» AVAILABLE DATA

--

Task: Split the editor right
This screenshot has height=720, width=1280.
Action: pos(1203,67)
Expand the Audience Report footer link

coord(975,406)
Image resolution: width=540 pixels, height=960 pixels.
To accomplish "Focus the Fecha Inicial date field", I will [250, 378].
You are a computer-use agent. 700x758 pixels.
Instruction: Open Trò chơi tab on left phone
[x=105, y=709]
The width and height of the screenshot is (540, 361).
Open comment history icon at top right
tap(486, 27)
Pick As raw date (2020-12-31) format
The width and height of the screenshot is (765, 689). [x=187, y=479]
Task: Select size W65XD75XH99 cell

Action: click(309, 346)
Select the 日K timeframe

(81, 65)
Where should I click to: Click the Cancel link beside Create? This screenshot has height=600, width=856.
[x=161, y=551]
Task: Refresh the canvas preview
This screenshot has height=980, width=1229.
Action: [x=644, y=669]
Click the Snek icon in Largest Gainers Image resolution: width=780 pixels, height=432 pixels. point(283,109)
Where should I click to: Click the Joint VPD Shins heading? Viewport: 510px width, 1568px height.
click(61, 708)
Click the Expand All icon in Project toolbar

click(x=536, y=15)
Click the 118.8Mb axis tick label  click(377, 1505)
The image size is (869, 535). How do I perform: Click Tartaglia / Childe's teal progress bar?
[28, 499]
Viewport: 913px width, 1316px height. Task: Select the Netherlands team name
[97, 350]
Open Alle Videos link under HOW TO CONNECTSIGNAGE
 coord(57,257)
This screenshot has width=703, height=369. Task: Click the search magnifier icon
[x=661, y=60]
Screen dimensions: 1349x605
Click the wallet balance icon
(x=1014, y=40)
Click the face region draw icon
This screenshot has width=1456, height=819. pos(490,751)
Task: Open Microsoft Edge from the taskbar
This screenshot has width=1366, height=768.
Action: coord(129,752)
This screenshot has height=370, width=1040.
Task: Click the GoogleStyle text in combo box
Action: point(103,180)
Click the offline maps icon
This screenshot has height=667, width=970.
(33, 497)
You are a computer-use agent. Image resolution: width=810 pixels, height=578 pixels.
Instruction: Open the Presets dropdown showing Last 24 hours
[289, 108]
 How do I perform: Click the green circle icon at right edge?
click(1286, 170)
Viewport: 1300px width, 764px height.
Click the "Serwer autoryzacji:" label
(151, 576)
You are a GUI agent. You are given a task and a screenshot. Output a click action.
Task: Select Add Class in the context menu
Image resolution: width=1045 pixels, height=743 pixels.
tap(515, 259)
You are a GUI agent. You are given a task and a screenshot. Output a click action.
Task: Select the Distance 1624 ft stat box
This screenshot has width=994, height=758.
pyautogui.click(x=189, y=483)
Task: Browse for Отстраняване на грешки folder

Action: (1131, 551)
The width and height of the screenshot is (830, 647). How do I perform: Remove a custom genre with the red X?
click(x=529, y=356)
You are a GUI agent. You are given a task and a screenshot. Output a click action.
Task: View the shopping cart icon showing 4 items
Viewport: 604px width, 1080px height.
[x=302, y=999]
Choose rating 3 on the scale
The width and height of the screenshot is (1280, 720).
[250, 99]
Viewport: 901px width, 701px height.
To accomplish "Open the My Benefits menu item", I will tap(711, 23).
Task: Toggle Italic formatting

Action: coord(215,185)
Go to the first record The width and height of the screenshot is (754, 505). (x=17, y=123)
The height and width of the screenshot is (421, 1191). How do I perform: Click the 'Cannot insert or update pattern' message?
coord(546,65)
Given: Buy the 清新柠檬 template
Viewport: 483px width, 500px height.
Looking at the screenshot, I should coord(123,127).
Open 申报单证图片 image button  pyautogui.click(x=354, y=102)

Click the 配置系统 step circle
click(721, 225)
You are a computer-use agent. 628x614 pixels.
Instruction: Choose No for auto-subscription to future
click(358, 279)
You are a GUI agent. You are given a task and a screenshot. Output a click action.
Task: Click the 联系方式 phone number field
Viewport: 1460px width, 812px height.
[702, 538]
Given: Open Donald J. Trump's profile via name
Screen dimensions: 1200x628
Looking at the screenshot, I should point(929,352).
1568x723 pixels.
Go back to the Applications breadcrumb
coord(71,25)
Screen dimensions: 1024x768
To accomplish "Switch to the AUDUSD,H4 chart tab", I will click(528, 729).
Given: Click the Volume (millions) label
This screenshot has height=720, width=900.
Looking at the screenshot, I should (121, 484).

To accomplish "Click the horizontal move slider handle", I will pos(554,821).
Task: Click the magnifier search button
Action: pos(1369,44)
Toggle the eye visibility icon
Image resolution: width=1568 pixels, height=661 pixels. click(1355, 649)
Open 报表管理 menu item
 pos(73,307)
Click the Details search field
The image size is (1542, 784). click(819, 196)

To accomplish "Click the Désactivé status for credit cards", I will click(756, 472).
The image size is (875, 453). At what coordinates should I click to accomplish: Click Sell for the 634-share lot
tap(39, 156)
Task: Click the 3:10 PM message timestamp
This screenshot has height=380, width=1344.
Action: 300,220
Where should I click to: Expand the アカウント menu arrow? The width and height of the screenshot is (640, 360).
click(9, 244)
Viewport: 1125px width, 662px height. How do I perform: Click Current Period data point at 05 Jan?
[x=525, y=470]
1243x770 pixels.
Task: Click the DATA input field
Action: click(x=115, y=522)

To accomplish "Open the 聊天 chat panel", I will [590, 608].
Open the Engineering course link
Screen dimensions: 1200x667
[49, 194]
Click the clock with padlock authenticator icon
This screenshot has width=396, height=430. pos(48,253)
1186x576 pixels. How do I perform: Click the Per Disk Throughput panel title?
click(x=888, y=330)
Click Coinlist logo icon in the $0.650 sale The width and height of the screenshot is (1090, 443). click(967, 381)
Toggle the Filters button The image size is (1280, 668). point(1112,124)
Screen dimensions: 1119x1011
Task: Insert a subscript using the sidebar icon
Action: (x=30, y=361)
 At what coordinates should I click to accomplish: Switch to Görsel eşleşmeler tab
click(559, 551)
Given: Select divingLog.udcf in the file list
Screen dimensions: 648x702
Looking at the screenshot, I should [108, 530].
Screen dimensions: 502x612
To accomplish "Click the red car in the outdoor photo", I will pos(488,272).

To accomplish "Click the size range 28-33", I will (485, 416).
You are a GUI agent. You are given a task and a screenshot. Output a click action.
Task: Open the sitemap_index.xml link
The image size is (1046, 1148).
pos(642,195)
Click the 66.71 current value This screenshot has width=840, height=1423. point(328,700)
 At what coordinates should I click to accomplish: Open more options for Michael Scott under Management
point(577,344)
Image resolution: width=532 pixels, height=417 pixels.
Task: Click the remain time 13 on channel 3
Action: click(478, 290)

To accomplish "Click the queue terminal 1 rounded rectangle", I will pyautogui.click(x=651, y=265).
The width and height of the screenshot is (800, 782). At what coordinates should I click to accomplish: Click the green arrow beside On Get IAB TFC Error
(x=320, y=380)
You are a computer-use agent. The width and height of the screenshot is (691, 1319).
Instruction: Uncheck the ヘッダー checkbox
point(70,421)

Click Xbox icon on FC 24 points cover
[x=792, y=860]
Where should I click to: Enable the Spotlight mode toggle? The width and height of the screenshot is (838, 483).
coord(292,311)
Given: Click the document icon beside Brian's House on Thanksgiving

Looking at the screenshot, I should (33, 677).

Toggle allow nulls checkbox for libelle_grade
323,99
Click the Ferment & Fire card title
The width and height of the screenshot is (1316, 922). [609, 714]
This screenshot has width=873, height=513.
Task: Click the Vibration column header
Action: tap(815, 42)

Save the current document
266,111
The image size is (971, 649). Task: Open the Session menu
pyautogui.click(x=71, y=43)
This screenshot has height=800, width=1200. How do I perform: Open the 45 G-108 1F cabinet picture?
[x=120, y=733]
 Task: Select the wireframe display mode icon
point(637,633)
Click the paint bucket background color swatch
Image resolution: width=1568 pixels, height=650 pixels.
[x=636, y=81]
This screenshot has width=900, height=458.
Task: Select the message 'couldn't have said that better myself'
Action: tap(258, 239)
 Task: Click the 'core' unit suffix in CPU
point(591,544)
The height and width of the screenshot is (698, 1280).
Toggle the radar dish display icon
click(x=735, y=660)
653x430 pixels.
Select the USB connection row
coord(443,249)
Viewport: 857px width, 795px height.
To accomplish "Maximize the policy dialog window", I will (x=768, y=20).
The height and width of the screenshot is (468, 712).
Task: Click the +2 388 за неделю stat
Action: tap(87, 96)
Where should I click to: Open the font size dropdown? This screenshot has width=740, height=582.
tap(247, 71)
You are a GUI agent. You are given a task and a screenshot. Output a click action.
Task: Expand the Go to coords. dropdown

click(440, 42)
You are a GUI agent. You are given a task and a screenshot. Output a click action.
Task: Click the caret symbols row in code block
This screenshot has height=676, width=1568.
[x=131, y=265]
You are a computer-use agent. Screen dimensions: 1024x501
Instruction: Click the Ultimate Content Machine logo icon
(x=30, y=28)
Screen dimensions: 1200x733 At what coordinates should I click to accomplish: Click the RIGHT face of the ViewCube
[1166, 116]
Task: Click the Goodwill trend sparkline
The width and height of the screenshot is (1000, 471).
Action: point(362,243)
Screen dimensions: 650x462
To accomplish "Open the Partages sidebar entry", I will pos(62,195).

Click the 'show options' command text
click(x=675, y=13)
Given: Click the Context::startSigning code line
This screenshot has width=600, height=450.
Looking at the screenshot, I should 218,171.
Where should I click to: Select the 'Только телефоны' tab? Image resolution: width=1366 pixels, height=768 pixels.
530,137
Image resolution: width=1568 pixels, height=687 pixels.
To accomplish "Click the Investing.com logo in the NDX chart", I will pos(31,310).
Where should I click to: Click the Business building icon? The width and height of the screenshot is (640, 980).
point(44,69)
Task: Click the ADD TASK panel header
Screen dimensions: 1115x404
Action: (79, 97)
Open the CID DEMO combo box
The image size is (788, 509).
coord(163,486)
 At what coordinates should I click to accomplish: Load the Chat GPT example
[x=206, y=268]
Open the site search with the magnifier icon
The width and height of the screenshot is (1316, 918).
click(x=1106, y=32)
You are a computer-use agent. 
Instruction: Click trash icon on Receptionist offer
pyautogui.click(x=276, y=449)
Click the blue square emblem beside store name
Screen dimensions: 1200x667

--

» WHAT IS EXPECTED
All lines from the start of the entries through the line where "Task: Open Microsoft Edge from the taskbar" sits should be duplicated exactly, with nothing else in the output.

» RESULT OF THE EXERCISE
Task: Split the editor right
This screenshot has height=720, width=1280.
Action: pos(1203,67)
Expand the Audience Report footer link

coord(975,406)
Image resolution: width=540 pixels, height=960 pixels.
To accomplish "Focus the Fecha Inicial date field", I will [250, 378].
You are a computer-use agent. 700x758 pixels.
Instruction: Open Trò chơi tab on left phone
[x=105, y=709]
The width and height of the screenshot is (540, 361).
Open comment history icon at top right
tap(486, 27)
Pick As raw date (2020-12-31) format
The width and height of the screenshot is (765, 689). [x=187, y=479]
Task: Select size W65XD75XH99 cell

Action: click(309, 346)
Select the 日K timeframe

(81, 65)
Where should I click to: Click the Cancel link beside Create? This screenshot has height=600, width=856.
[x=161, y=551]
Task: Refresh the canvas preview
This screenshot has height=980, width=1229.
Action: [x=644, y=669]
Click the Snek icon in Largest Gainers Image resolution: width=780 pixels, height=432 pixels. point(283,109)
Where should I click to: Click the Joint VPD Shins heading? Viewport: 510px width, 1568px height.
click(61, 708)
Click the Expand All icon in Project toolbar

click(x=536, y=15)
Click the 118.8Mb axis tick label  click(377, 1505)
The image size is (869, 535). How do I perform: Click Tartaglia / Childe's teal progress bar?
[28, 499]
Viewport: 913px width, 1316px height. Task: Select the Netherlands team name
[97, 350]
Open Alle Videos link under HOW TO CONNECTSIGNAGE
 coord(57,257)
This screenshot has width=703, height=369. Task: Click the search magnifier icon
[x=661, y=60]
Screen dimensions: 1349x605
Click the wallet balance icon
(x=1014, y=40)
Click the face region draw icon
This screenshot has width=1456, height=819. pos(490,751)
Task: Open Microsoft Edge from the taskbar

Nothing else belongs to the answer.